> _Ćwiczenia_:
(A) Odpowiedz na pytania do tekstu o nowych wystawach w MOCAK-u:
(i) Od jakiego dnia muzeum zaprasza na trzy nowe wystawy?
(ii) Którą z kolei odsłoną cyklu MOCAK-u jest „Jedzenie w sztuce”?
(iii) Kto jest autorką serii fotografii „Australijska martwa natura”?
(B) Przepisz wiernie fragment tekstu o nowych wystawach w MOCAK-u. Zacznij od słów „Trzy nowe wystawy w”, a skończ na słowach „wrażliwość współczesnych artystów.”.
(C) Rozwiń tekst o nowych wystawach w MOCAK-u, pisząc jego ciąg dalszy od miejsca, w którym się kończy.

> _Tekst źródłowy_:
════

Nasza Loteria SR - pasek na kartach artykułów

Trzy nowe wystawy w MOCAK-u opowiadają o naszej rzeczywistości

Anna Piątkowska
Anna Piątkowska
"Rysownik na linii frontu" wystawa prac Michela Kischki w MOCAK-u
"Rysownik na linii frontu" wystawa prac Michela Kischki w MOCAK-u Andrzej Banas
„Jedzenie w sztuce”, „Sploty. Współczesna tkanina artystyczna z kolekcji MOCAK-u” i „Rysownik na linii frontu” to trzy nowe wystawy, na które Muzeum Sztuki Współczesnej zaprasza od 11 kwietnia.

Jedzenie w sztuce

„Jedzenie w sztuce” to kolejna – jedenasta już - odsłona cyklu MOCAK-u opowiadającego o zjawiskach współczesnej cywilizacji przetwarzanych przez wrażliwość współczesnych artystów.

- Chcemy pokazać jak, wydawałoby się lekki i przyjemny temat jakim jest jedzenie, stanowi ciężki potencjał jeśli chodzi o sztukę. Ile niesie w sobie refleksji na temat świata, w którym żyjemy i jak trudne aspekty kryją się za opowieścią o jedzeniu – mówi Maria Anna Potocka, dyrektorka MOCAK-u.

Jedzenie jako nieodzowny warunek egzystencji ukształtowały naszą cywilizację. Jedzenie było zapłatą za pracę,, inicjowało wędrówki ludności, zarzewiem konfliktów. Od zarania towarzyszy rytuałom i obrzędom. Dziś powtarzamy: jesteś tym, czym jesz, dążąc do coraz lepszej wersji siebie.

„Australijska martwa natura” to seria fotografii ukazujących skutki urbanizacji Australii. Ich autorka Marian Drew w kompozycjach nawiązujących do dawnego malarstwa holenderskiego i przedstawień martwych natur pokazuje zwierzęta, które zginęły w wypadkach drogowych lub podczas karczowania lasów.

════

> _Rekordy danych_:
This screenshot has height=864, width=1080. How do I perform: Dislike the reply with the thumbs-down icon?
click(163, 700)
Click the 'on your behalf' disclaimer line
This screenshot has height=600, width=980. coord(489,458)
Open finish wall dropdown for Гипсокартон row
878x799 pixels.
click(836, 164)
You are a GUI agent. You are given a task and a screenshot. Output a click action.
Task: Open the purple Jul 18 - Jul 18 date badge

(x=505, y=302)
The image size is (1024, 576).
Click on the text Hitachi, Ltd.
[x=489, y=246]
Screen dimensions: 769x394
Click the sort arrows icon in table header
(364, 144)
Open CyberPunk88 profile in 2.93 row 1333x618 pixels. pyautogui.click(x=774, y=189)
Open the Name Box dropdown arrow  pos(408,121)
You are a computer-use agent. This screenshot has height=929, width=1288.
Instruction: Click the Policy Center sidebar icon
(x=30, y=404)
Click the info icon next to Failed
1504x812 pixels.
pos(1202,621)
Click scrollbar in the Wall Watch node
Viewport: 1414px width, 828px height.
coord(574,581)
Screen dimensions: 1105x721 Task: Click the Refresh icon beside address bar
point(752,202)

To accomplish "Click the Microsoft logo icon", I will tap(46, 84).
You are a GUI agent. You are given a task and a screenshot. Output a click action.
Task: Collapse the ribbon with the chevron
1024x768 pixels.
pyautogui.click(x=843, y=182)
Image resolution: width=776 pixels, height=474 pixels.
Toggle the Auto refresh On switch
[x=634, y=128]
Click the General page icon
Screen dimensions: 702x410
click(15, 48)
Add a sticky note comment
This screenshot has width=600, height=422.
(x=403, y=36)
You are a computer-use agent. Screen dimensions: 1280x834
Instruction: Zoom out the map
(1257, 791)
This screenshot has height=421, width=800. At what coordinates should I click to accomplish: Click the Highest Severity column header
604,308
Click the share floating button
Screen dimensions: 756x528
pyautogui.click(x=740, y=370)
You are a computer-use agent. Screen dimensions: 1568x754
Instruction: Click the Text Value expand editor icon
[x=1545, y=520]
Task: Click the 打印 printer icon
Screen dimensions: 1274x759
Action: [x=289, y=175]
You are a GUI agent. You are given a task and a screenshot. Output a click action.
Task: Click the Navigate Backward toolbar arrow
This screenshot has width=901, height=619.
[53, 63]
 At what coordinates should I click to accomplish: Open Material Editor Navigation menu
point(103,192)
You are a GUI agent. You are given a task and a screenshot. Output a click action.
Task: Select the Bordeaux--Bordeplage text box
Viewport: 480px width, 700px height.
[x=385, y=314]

════

> _Odpowiedzi do ćwiczeń_:
(A)
(i) Od 11 kwietnia.
(ii) Jedenastą.
(iii) Marian Drew.

(B)
Trzy nowe wystawy w MOCAK-u opowiadają o naszej rzeczywistości

Anna Piątkowska
Anna Piątkowska
"Rysownik na linii frontu" wystawa prac Michela Kischki w MOCAK-u
"Rysownik na linii frontu" wystawa prac Michela Kischki w MOCAK-u Andrzej Banas
„Jedzenie w sztuce”, „Sploty. Współczesna tkanina artystyczna z kolekcji MOCAK-u” i „Rysownik na linii frontu” to trzy nowe wystawy, na które Muzeum Sztuki Współczesnej zaprasza od 11 kwietnia.

Jedzenie w sztuce

„Jedzenie w sztuce” to kolejna – jedenasta już - odsłona cyklu MOCAK-u opowiadającego o zjawiskach współczesnej cywilizacji przetwarzanych przez wrażliwość współczesnych artystów.

(C)
Ukraińska artystka Zhanna Kadyrova poprzez temat jedzenia podejmuje temat wojny. Palenica, która dała tytuł jej pracy, to nazwa okrągłego chleba pszennego, której rosyjscy okupanci nie potrafią poprawnie wymówić. Palenica stała się więc niejako synonimem Ukraińców. Artystka wyłowione z rzeki kamienie – otoczaki przypominające bochenki chleba „pokroiła” na kromki. Kamienna palenica staje się w tym kontekście symbolem trwałości i oporu narodu.

Wśród prac opowiadających o jedzeniu w sztuce znalazł się też portret Roberta Makłowicza pędzla Marcina Maciejowskiego.

- Obraz „Smakuje wyłącznie słodko i doskonale” nawiązuje do nadużycia, do jakiego posunęła się TVP wykorzystując jego słowa jako komplement dla stacji – wyjaśnia kuratorka Martyna Sobczyk.

W sumie na wystawę złożyły się prace 66 artystów z wielu krajów, w różnych mediach, takich jak malarstwo, fotografia, wideo, obiekt i instalacja. Wystawa potrwa do marca przyszłego roku.

Sploty
W Galerii Alfa do połowy września gościć będą tkaniny pięciorga twórców. Są to dzieła Faiga Ahmeda, Rya Davida Bradleya, Emilii Bohdziewicz, Mony Hatoum oraz Małgorzaty Markiewicz.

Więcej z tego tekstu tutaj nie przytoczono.